• SUPPLIED RECORDS:
· · · ·
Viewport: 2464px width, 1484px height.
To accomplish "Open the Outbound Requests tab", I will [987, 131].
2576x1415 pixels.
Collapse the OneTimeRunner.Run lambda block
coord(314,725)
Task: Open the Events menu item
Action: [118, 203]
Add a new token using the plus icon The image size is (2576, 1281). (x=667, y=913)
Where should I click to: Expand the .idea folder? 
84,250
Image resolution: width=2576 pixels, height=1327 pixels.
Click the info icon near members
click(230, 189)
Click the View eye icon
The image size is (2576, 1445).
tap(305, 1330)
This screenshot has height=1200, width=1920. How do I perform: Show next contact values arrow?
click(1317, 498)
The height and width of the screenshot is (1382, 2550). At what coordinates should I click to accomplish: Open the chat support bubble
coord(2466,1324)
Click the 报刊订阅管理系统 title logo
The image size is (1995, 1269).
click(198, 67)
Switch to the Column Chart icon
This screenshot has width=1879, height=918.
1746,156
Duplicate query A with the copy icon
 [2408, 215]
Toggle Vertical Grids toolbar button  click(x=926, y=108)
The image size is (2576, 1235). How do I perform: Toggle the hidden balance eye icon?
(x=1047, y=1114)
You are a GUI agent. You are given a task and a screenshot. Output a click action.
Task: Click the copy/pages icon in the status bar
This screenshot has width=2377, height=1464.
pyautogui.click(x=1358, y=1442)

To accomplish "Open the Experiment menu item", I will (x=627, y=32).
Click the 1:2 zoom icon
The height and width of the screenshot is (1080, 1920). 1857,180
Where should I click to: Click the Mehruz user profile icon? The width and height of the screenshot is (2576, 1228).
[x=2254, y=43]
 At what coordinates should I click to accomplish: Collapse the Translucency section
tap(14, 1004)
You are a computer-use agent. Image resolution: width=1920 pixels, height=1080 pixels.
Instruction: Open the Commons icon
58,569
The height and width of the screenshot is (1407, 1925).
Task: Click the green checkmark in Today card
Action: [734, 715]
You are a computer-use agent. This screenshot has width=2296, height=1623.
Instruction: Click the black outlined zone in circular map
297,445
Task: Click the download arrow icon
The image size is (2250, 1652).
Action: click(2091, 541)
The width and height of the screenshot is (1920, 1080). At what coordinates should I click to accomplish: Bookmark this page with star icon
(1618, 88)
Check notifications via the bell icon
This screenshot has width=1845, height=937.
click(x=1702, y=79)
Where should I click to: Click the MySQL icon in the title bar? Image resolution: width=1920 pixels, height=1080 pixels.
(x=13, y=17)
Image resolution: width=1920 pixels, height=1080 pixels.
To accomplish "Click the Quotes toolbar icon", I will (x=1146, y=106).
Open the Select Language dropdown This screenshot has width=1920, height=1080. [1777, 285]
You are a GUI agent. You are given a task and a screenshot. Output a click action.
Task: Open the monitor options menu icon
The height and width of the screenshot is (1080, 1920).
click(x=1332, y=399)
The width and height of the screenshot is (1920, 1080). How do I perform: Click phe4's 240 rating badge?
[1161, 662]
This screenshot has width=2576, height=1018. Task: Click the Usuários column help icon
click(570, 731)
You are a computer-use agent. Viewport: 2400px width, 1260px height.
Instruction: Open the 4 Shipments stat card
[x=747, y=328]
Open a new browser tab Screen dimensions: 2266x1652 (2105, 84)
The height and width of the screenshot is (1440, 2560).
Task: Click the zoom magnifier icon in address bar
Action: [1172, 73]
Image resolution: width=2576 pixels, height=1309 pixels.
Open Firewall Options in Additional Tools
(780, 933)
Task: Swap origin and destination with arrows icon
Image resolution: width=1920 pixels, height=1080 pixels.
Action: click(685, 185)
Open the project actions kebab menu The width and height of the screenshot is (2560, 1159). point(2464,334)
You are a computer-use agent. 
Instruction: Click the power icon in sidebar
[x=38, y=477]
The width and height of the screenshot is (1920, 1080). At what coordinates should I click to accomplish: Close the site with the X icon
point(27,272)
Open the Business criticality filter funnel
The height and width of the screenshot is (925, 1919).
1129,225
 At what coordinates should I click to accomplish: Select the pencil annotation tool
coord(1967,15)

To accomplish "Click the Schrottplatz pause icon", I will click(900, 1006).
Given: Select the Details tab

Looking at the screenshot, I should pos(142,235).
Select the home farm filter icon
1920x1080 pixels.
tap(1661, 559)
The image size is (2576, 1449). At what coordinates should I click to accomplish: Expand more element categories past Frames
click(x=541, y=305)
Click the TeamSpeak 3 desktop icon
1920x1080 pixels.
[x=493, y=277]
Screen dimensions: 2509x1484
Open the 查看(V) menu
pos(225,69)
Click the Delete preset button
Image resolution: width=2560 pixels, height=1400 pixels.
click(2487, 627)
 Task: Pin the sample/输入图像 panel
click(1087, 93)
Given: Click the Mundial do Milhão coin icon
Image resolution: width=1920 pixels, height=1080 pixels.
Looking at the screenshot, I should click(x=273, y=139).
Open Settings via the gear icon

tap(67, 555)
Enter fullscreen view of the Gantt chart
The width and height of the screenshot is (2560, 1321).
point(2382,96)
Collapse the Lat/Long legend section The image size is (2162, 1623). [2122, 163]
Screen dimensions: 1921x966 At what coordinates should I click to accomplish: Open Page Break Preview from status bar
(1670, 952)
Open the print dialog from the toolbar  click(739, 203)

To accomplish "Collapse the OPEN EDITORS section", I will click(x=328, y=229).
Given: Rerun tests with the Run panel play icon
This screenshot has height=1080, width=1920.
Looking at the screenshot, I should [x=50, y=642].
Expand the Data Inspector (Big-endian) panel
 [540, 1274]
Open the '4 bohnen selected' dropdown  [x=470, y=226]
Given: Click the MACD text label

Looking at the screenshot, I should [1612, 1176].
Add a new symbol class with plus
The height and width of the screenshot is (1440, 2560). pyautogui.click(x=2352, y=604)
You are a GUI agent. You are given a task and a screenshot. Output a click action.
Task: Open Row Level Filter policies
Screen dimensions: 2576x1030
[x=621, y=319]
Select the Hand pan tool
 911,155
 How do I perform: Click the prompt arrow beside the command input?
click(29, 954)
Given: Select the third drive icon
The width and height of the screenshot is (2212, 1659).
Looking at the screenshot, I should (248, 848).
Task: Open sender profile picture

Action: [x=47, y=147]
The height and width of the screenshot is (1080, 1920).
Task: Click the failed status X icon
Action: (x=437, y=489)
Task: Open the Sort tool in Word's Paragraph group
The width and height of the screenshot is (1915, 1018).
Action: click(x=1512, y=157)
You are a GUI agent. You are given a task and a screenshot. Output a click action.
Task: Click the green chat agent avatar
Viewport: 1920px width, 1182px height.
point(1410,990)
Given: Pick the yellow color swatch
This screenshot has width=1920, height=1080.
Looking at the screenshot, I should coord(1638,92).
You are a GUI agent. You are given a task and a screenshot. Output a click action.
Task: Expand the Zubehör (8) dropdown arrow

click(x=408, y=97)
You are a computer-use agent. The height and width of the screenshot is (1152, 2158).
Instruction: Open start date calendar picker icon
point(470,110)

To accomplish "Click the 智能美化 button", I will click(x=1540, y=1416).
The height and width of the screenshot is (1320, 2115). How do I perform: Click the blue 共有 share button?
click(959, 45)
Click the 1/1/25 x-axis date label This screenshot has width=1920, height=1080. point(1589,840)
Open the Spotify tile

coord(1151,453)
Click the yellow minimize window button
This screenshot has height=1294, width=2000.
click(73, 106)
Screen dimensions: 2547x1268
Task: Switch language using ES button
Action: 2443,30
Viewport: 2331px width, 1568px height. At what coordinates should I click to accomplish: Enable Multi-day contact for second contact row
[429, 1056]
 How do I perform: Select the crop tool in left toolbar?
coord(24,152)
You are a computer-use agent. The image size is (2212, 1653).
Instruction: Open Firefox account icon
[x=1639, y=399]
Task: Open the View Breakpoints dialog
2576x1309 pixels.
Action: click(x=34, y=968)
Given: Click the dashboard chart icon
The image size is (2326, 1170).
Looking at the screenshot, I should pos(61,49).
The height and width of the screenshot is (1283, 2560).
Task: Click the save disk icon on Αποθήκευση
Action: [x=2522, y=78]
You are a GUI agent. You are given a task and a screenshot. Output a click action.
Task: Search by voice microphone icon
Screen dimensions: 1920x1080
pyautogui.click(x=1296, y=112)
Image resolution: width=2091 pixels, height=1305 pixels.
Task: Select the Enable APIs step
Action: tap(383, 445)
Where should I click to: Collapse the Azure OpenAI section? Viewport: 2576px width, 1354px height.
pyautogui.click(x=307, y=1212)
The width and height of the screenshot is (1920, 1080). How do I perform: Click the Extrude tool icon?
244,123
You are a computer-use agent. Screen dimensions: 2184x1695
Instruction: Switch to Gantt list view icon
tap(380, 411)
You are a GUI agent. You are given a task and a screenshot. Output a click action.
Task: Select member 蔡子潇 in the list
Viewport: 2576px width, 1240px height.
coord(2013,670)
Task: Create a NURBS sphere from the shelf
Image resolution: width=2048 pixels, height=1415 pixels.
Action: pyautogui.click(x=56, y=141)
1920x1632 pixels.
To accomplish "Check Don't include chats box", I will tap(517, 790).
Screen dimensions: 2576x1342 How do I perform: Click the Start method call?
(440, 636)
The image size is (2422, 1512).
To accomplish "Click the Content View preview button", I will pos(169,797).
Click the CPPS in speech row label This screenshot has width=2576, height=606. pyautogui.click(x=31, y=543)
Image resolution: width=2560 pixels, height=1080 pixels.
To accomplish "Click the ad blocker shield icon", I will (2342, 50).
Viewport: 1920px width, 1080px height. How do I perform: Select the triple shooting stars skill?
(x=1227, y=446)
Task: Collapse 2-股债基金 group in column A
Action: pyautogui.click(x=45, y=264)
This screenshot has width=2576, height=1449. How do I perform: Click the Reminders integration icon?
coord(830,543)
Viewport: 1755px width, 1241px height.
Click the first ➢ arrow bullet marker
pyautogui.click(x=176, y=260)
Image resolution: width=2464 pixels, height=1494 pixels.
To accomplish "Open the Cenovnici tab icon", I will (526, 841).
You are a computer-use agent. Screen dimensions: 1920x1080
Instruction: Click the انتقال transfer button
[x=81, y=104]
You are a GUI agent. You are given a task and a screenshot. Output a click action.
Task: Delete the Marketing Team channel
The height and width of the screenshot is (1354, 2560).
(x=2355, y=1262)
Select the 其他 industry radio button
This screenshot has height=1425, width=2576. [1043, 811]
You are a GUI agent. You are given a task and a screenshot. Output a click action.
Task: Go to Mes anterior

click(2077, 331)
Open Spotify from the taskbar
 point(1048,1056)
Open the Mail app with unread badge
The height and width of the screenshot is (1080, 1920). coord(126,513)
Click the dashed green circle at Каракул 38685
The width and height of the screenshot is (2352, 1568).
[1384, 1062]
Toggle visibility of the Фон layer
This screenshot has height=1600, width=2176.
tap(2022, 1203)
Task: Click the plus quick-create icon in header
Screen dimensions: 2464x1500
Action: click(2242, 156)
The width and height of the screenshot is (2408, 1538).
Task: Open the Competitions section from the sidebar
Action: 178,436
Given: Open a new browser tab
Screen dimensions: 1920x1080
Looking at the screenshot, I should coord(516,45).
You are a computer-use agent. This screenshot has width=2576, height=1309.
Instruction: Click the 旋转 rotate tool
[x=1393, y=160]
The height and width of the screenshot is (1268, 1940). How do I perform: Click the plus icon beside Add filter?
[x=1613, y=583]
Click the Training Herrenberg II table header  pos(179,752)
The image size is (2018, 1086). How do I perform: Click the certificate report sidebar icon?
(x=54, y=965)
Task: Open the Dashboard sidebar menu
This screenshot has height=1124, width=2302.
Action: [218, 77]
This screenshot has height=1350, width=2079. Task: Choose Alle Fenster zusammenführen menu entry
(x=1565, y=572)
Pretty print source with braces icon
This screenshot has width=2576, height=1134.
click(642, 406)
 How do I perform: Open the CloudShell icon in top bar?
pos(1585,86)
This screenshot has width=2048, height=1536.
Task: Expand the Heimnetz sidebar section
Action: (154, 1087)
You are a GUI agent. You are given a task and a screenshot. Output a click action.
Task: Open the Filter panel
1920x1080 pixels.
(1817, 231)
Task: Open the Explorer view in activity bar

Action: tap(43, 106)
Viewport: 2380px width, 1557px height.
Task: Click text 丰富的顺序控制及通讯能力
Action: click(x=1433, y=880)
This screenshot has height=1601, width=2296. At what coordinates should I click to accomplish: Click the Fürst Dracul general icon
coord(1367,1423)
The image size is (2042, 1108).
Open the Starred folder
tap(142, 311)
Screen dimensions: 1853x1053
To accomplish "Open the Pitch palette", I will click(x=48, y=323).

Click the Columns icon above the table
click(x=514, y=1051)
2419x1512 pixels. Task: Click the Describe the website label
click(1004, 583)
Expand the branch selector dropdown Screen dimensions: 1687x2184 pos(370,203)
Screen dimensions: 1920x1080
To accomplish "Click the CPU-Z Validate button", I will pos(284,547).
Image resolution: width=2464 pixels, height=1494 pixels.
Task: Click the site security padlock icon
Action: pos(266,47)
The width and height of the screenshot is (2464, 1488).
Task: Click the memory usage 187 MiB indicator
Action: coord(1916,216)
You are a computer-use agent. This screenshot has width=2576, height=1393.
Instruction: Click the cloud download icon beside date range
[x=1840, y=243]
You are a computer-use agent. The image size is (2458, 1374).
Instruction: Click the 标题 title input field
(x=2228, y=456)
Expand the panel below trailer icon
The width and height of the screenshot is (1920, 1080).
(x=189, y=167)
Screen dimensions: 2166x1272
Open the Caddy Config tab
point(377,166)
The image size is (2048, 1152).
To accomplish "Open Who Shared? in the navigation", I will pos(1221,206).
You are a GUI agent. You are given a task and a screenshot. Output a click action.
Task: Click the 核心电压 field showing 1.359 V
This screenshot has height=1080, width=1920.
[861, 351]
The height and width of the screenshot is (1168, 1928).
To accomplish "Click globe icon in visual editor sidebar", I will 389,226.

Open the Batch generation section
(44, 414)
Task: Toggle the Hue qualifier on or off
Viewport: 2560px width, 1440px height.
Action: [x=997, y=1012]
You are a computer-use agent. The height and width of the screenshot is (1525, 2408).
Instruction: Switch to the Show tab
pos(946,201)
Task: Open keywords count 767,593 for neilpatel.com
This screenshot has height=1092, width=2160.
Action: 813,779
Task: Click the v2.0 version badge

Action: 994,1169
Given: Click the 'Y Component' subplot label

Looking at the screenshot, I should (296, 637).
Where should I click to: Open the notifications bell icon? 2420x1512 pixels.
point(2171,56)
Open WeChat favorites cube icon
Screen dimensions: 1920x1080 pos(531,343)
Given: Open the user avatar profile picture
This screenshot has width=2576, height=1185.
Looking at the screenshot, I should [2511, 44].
· · · ·
• EXERCISE: In the entries above, find the line holding "The height and width of the screenshot is (1168, 1928)." and the line holding "Task: Toggle the Hue qualifier on or off"; print both of them and every line between, exactly, and nothing else.

• RESPONSE TO THIS TASK:
The height and width of the screenshot is (1168, 1928).
To accomplish "Click globe icon in visual editor sidebar", I will 389,226.

Open the Batch generation section
(44, 414)
Task: Toggle the Hue qualifier on or off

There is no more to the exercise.